#### MATERIAL FOR THIS EXERCISE

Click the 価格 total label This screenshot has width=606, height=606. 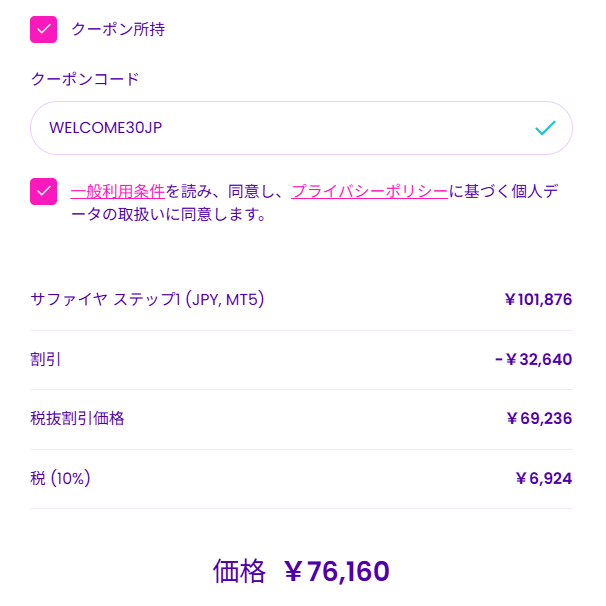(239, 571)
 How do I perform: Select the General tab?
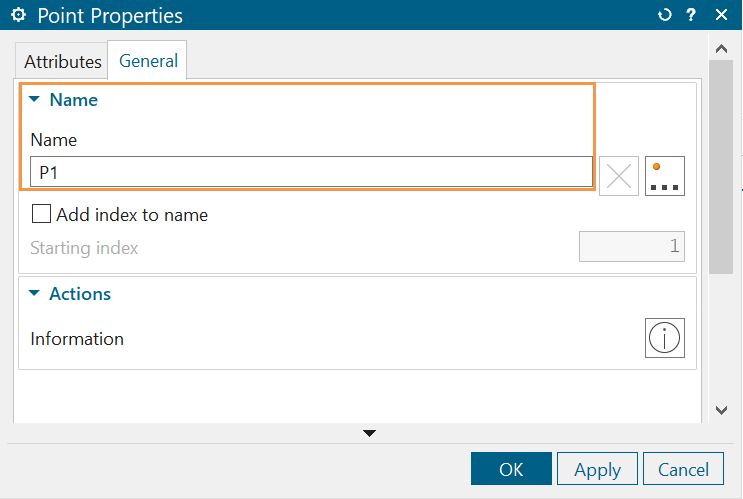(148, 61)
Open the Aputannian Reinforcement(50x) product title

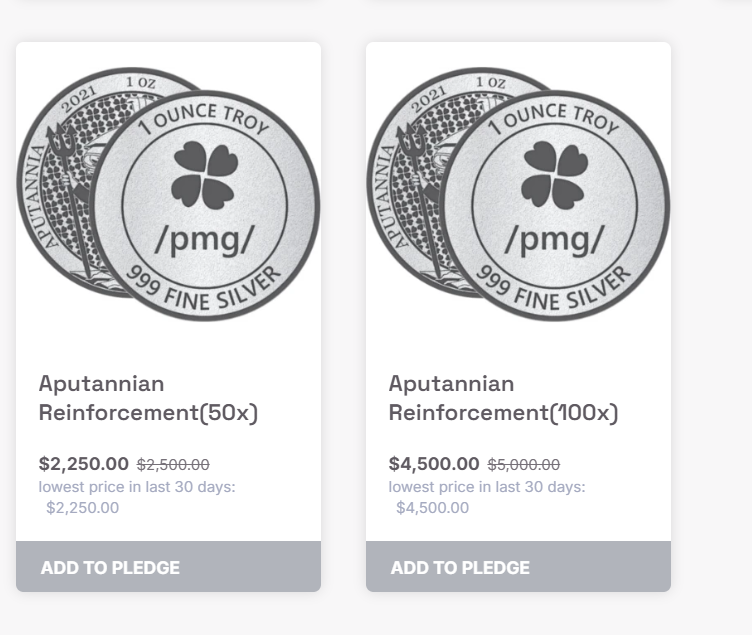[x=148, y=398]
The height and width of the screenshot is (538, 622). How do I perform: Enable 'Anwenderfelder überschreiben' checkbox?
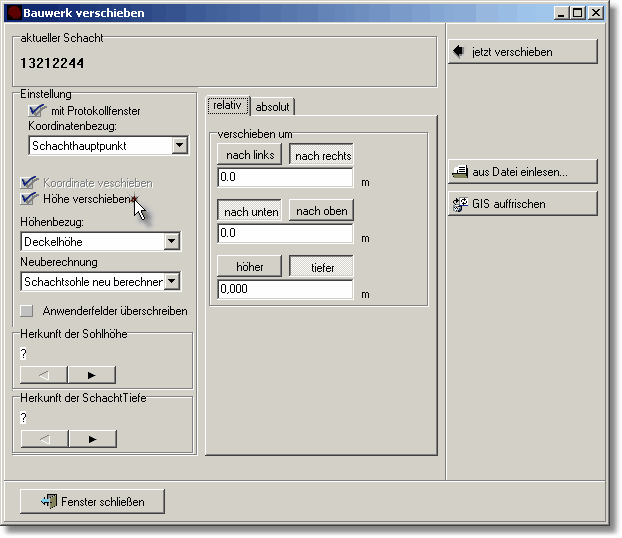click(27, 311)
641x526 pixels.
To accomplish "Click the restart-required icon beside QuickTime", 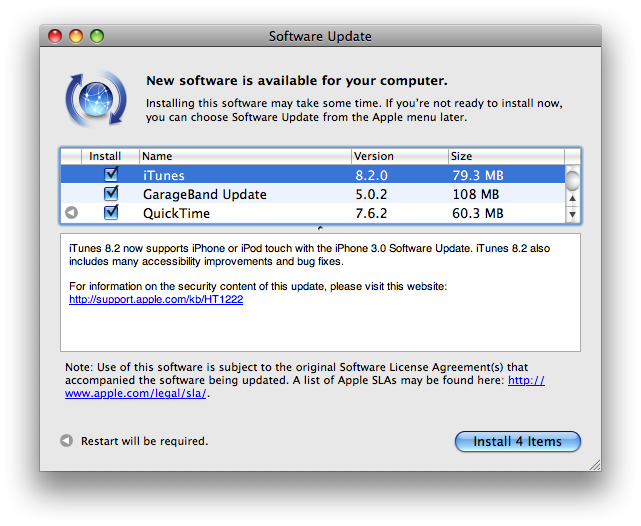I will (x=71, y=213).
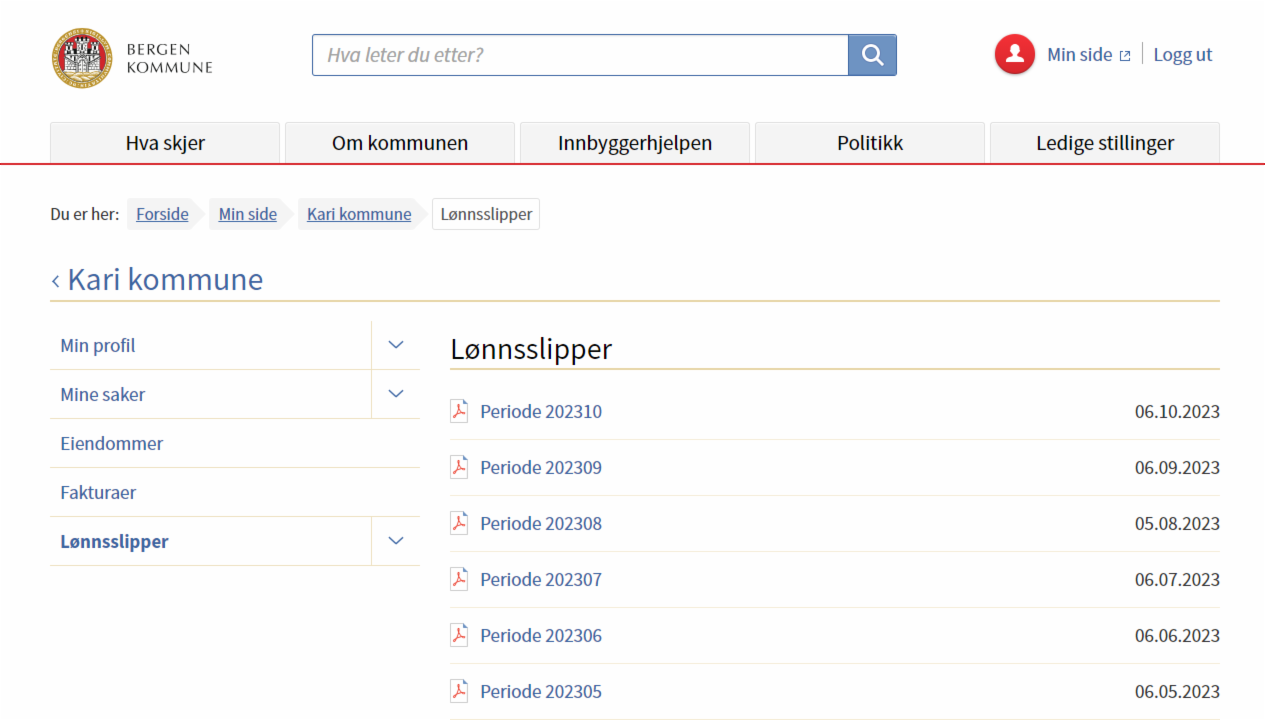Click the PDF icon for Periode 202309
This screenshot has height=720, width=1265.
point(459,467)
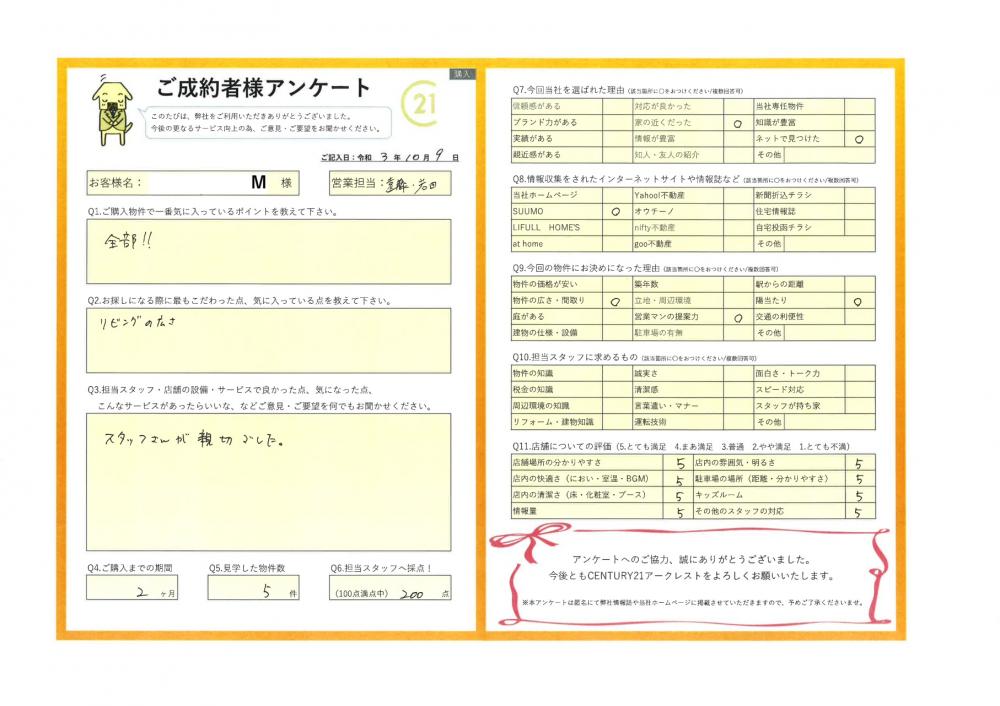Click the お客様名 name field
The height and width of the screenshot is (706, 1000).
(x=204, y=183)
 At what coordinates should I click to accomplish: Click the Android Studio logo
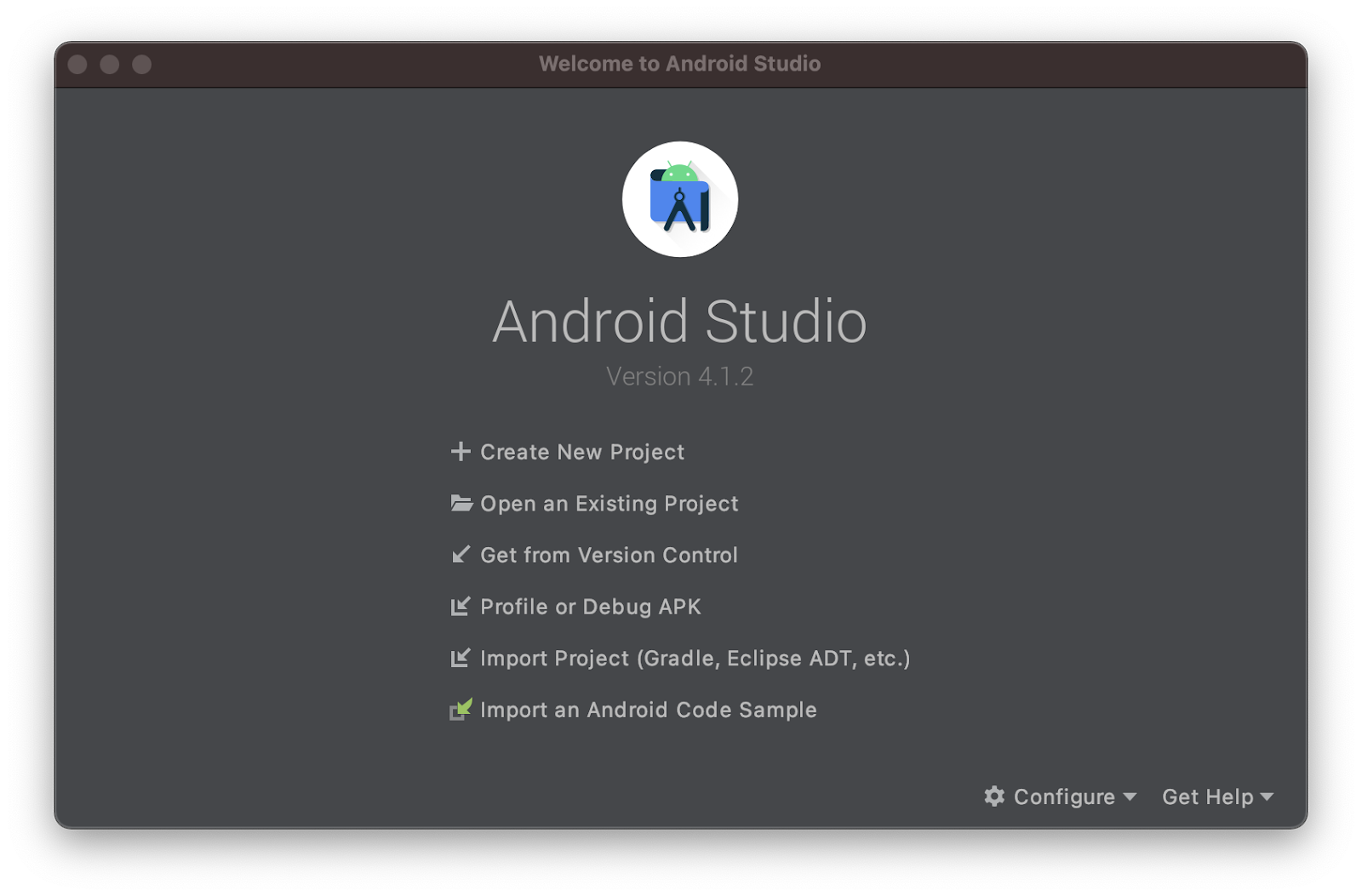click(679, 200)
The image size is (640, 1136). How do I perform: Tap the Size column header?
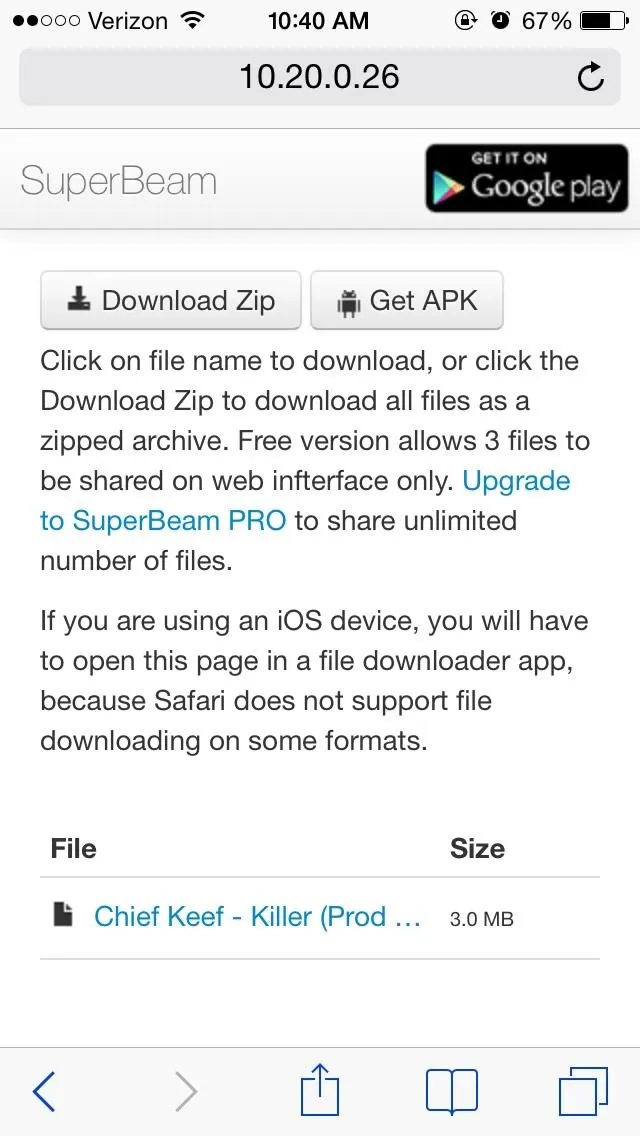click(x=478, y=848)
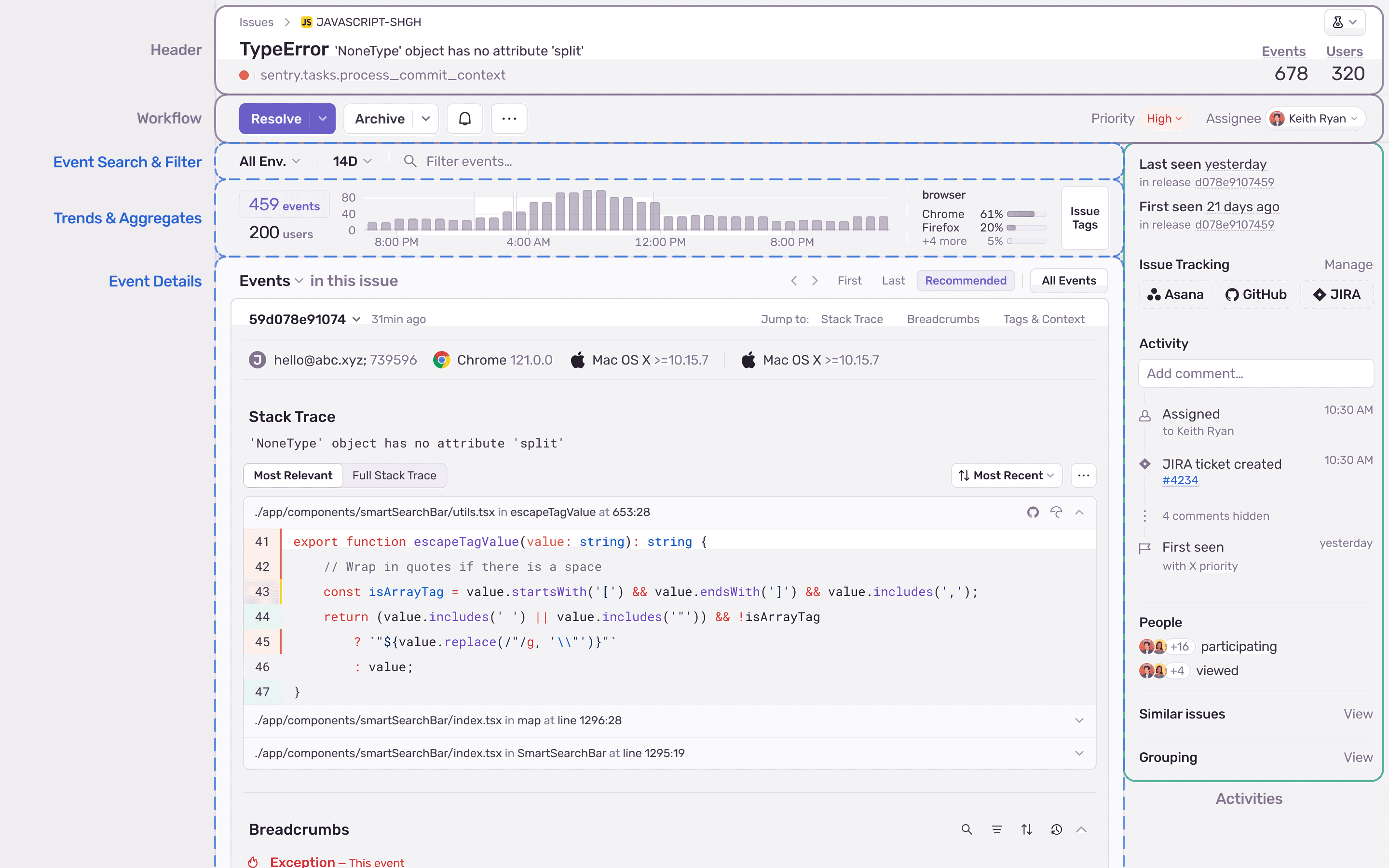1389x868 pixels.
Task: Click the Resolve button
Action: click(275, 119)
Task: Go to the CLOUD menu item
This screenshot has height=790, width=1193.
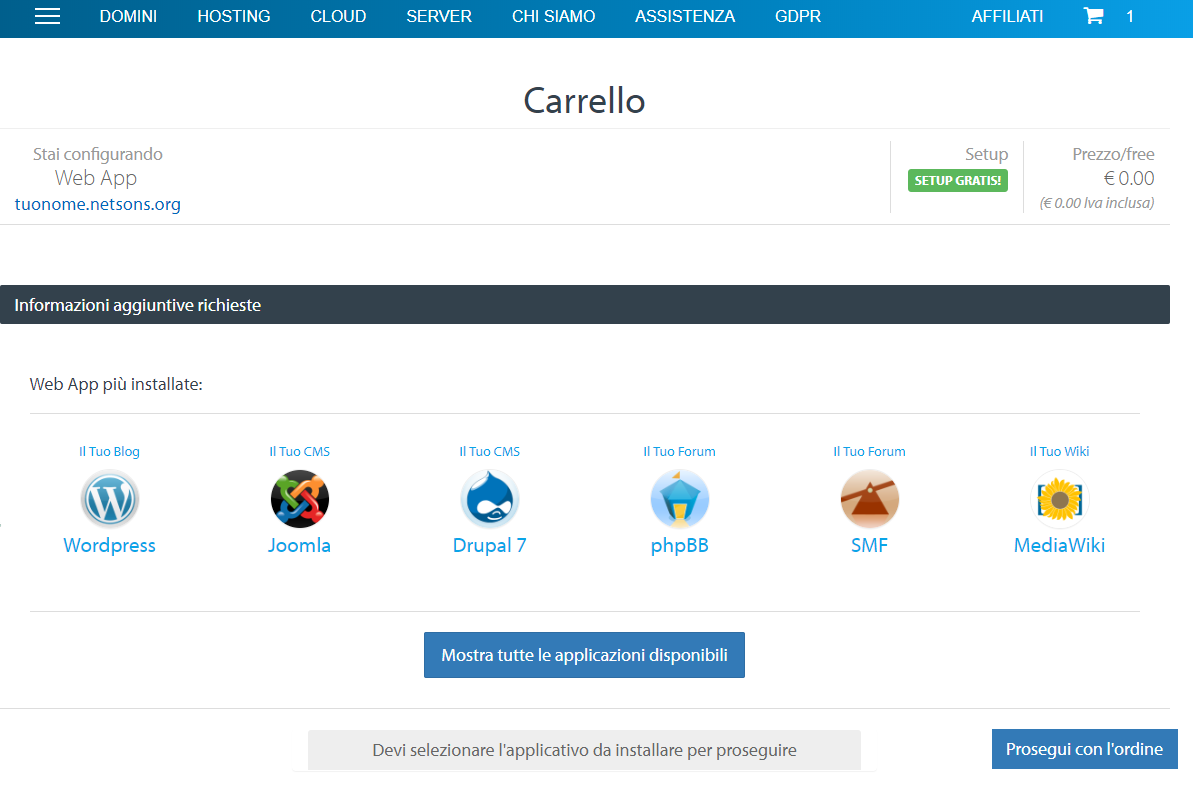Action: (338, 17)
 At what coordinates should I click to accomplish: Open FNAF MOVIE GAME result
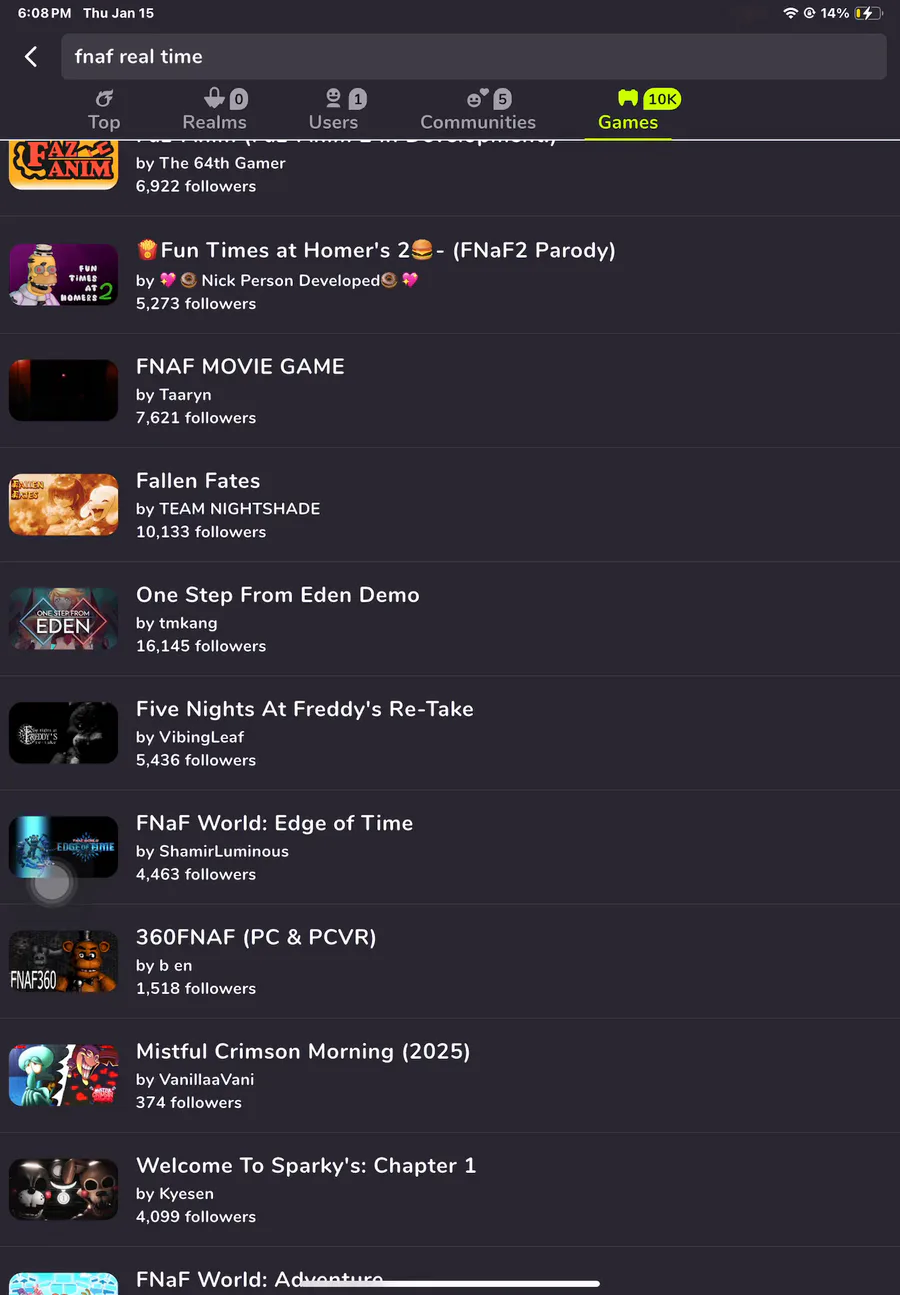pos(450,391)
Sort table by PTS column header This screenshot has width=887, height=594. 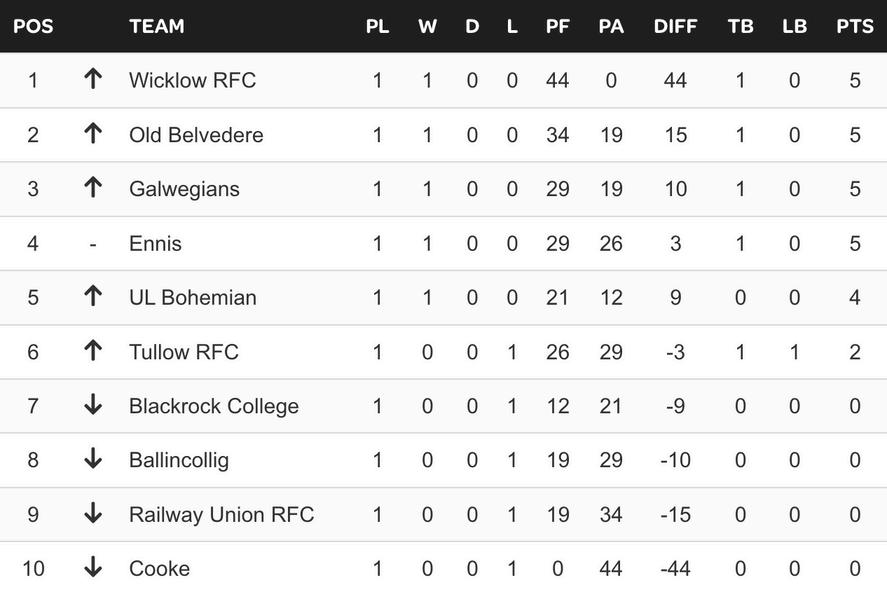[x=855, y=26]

########

Return each line of the material that contains the word "perform". Case counts.

▶ **EXPECTED OUTPUT**
 How do I perform: Select the General tab?
The height and width of the screenshot is (538, 622). How do I perform: Enable 'Anwenderfelder überschreiben' checkbox?
The image size is (640, 1136). How do I perform: Tap the Size column header?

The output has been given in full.